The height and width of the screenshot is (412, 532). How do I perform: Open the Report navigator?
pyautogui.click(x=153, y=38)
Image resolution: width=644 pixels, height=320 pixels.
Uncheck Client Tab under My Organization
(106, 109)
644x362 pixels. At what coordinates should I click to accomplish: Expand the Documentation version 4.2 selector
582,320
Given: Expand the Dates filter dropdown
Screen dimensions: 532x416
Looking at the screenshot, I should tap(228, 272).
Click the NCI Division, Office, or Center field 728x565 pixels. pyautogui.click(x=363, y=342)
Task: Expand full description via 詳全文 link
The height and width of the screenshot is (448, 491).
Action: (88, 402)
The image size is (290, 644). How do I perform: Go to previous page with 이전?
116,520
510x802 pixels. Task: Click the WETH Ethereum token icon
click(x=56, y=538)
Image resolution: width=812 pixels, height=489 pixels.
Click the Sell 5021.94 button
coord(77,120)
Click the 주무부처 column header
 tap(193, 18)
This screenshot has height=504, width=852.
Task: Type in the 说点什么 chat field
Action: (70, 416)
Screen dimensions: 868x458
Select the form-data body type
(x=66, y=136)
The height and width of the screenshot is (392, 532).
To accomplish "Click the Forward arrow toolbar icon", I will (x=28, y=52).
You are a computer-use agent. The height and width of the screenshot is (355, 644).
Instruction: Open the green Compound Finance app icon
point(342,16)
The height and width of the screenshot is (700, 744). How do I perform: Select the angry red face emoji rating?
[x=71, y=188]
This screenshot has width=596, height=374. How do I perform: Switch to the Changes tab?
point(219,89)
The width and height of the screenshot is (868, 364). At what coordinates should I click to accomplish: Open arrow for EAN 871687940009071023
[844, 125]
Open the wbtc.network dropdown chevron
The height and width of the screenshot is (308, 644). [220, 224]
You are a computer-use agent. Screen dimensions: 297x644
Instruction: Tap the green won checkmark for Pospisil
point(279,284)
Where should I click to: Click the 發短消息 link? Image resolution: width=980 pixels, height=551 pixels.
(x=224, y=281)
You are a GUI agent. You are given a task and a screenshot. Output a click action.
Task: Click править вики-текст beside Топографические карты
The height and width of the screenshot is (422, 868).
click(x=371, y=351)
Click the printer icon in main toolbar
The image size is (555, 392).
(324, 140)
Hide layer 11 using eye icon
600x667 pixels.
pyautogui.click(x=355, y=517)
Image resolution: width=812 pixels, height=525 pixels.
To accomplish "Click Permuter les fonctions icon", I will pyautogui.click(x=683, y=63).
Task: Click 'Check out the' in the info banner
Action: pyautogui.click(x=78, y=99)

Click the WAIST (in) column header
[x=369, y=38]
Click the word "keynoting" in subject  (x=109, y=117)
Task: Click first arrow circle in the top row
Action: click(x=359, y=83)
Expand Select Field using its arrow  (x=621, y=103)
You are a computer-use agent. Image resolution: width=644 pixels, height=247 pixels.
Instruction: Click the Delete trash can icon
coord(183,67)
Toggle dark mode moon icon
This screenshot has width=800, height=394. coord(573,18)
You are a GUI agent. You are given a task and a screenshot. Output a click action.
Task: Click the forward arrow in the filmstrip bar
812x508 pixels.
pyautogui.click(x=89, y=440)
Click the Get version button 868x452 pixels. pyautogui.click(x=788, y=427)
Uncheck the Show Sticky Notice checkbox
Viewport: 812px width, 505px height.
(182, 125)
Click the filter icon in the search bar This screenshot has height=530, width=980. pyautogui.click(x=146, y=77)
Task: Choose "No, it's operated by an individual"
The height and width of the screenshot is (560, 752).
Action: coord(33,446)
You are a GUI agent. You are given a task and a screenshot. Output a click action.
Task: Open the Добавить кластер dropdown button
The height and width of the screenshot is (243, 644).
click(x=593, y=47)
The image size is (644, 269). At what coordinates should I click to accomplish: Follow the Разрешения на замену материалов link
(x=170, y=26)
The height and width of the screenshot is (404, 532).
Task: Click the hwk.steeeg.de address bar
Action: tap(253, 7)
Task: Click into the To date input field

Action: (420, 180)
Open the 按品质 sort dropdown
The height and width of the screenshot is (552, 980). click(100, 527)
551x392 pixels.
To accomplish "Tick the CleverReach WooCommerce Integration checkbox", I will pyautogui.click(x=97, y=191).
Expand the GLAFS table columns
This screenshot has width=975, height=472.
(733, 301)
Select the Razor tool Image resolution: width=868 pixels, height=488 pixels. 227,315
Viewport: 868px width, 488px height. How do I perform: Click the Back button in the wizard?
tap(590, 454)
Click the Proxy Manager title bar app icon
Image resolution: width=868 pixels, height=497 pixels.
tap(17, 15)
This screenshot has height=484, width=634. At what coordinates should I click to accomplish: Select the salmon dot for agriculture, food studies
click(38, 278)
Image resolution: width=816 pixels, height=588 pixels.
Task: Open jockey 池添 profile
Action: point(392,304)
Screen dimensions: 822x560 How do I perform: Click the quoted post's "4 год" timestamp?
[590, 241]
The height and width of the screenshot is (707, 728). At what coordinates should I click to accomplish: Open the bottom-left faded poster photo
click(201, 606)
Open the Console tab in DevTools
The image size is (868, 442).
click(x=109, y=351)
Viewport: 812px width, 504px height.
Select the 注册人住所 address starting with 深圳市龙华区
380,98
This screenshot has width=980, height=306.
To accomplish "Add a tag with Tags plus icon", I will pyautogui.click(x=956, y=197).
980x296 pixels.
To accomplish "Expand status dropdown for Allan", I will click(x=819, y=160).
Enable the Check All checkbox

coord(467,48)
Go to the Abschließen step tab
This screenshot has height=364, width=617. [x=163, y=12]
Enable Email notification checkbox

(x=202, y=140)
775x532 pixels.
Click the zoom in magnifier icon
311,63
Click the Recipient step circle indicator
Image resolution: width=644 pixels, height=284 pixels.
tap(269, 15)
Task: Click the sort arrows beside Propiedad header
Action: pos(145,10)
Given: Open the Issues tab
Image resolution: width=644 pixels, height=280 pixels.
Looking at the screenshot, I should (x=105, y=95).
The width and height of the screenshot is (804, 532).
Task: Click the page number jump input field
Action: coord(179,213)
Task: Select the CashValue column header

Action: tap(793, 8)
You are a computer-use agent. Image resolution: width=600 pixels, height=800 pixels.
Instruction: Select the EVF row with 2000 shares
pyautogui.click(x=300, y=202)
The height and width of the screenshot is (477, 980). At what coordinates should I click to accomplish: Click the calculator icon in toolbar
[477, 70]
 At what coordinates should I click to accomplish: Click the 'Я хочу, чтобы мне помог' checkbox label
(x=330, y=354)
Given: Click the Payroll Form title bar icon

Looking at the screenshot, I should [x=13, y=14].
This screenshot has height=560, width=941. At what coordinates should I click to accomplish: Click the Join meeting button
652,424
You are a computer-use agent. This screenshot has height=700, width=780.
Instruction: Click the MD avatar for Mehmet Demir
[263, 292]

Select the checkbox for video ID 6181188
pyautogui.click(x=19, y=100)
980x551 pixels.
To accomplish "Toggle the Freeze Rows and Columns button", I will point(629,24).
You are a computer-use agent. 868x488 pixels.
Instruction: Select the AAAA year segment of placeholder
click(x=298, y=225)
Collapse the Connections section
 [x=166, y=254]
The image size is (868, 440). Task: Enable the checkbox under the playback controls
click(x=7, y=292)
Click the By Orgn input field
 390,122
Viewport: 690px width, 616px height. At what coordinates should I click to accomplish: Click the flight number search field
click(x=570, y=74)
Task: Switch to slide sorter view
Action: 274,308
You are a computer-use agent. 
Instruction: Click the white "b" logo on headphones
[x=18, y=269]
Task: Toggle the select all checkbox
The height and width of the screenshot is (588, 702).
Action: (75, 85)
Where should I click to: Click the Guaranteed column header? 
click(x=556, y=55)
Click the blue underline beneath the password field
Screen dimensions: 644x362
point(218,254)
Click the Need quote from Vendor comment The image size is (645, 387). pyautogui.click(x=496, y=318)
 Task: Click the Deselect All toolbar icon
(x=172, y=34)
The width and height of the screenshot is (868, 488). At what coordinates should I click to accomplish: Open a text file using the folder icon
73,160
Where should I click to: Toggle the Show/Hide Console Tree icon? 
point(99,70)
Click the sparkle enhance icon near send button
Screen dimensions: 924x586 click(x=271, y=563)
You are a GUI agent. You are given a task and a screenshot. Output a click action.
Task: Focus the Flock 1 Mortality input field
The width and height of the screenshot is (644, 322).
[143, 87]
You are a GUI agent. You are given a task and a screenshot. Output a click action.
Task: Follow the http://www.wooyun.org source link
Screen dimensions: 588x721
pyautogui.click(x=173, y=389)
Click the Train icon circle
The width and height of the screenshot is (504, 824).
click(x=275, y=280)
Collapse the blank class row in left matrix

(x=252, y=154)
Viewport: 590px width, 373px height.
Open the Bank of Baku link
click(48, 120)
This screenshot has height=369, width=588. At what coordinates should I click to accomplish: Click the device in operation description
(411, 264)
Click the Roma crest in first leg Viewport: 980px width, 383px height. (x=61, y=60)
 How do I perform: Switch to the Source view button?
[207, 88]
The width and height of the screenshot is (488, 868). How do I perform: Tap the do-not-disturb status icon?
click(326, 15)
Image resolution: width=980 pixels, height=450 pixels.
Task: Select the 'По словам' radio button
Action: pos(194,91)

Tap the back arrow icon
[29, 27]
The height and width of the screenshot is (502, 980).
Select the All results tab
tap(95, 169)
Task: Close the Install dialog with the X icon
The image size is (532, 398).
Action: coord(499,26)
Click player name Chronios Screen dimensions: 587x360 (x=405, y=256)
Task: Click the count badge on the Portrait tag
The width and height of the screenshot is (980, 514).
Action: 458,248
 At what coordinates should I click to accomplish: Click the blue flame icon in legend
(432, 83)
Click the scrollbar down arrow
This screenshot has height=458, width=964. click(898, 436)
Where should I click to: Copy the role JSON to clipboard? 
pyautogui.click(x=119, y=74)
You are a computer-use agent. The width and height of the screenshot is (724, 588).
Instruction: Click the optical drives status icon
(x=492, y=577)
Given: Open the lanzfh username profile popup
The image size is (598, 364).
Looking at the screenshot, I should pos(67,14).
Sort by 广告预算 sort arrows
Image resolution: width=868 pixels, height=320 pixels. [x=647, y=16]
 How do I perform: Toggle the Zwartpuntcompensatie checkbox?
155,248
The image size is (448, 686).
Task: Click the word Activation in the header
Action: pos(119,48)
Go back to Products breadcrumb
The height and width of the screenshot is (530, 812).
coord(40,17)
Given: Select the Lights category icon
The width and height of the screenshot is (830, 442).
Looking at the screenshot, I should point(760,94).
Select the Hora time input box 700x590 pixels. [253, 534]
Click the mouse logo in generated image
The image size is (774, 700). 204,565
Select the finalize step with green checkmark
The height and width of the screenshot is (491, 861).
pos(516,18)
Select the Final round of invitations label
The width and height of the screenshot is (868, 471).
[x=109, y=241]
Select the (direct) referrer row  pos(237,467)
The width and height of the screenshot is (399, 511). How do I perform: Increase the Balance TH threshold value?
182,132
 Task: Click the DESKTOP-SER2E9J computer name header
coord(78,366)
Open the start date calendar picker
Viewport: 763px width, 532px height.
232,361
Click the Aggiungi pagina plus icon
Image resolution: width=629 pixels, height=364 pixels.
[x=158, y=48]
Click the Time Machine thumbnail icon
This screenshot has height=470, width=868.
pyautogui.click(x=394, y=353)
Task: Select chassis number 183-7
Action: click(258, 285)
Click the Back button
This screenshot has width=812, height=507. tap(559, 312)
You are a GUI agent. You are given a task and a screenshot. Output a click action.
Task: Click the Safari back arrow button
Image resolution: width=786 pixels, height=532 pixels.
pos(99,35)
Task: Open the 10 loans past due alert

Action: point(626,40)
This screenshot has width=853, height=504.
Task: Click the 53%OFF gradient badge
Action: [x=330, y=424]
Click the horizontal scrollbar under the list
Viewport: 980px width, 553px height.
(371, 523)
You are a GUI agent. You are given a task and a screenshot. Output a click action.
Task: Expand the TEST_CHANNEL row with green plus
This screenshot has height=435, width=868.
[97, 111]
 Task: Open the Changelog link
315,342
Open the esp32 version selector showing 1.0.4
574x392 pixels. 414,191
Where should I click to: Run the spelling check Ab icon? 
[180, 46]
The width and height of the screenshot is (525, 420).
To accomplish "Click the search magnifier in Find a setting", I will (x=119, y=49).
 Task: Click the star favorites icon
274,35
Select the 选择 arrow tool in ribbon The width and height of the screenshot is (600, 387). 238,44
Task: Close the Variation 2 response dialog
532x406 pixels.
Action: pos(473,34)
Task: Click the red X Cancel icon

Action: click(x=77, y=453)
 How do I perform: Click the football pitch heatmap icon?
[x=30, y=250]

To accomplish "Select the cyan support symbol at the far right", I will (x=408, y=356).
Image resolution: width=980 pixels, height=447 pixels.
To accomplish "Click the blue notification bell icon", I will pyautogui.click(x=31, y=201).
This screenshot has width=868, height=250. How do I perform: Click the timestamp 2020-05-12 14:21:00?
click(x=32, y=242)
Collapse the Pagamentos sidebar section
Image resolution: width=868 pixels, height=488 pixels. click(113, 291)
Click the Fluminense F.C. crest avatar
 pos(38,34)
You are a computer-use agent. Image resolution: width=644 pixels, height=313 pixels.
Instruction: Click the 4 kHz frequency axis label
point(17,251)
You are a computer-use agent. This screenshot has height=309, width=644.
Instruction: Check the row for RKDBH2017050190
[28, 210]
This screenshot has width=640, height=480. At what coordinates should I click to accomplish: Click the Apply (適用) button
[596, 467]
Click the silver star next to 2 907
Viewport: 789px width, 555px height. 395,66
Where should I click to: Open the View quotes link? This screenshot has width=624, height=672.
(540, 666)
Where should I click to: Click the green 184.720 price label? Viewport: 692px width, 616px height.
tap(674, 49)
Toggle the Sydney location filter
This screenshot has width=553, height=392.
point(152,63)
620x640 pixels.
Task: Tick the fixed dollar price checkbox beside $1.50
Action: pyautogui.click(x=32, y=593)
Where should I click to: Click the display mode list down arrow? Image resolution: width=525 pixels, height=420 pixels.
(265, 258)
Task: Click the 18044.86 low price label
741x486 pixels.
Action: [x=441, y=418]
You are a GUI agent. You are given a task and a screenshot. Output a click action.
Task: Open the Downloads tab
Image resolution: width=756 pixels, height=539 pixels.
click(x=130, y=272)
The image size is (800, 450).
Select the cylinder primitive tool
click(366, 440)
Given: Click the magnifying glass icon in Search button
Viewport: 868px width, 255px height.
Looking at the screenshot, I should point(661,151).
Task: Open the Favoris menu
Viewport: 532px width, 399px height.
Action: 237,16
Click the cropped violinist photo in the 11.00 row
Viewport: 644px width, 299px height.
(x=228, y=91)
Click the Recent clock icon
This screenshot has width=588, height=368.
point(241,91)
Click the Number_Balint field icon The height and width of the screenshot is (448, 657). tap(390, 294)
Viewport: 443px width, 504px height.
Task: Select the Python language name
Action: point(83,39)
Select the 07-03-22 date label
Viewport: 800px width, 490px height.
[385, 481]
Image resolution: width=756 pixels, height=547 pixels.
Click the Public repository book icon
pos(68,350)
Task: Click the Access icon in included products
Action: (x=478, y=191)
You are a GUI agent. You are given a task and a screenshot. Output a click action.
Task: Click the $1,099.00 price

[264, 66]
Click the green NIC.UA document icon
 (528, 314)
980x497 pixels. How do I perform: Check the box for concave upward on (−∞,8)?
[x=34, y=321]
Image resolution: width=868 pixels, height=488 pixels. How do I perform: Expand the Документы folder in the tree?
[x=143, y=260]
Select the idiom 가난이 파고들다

◆ ◆ ◆ ◆ ◆ ◆ ◆

**ASSIGNMENT**: Copy each line above holding "filter".

**WRITTEN SOLUTION**:
Given: Expand the Dates filter dropdown
Click the filter icon in the search bar This screenshot has height=530, width=980. pyautogui.click(x=146, y=77)
Toggle the Sydney location filter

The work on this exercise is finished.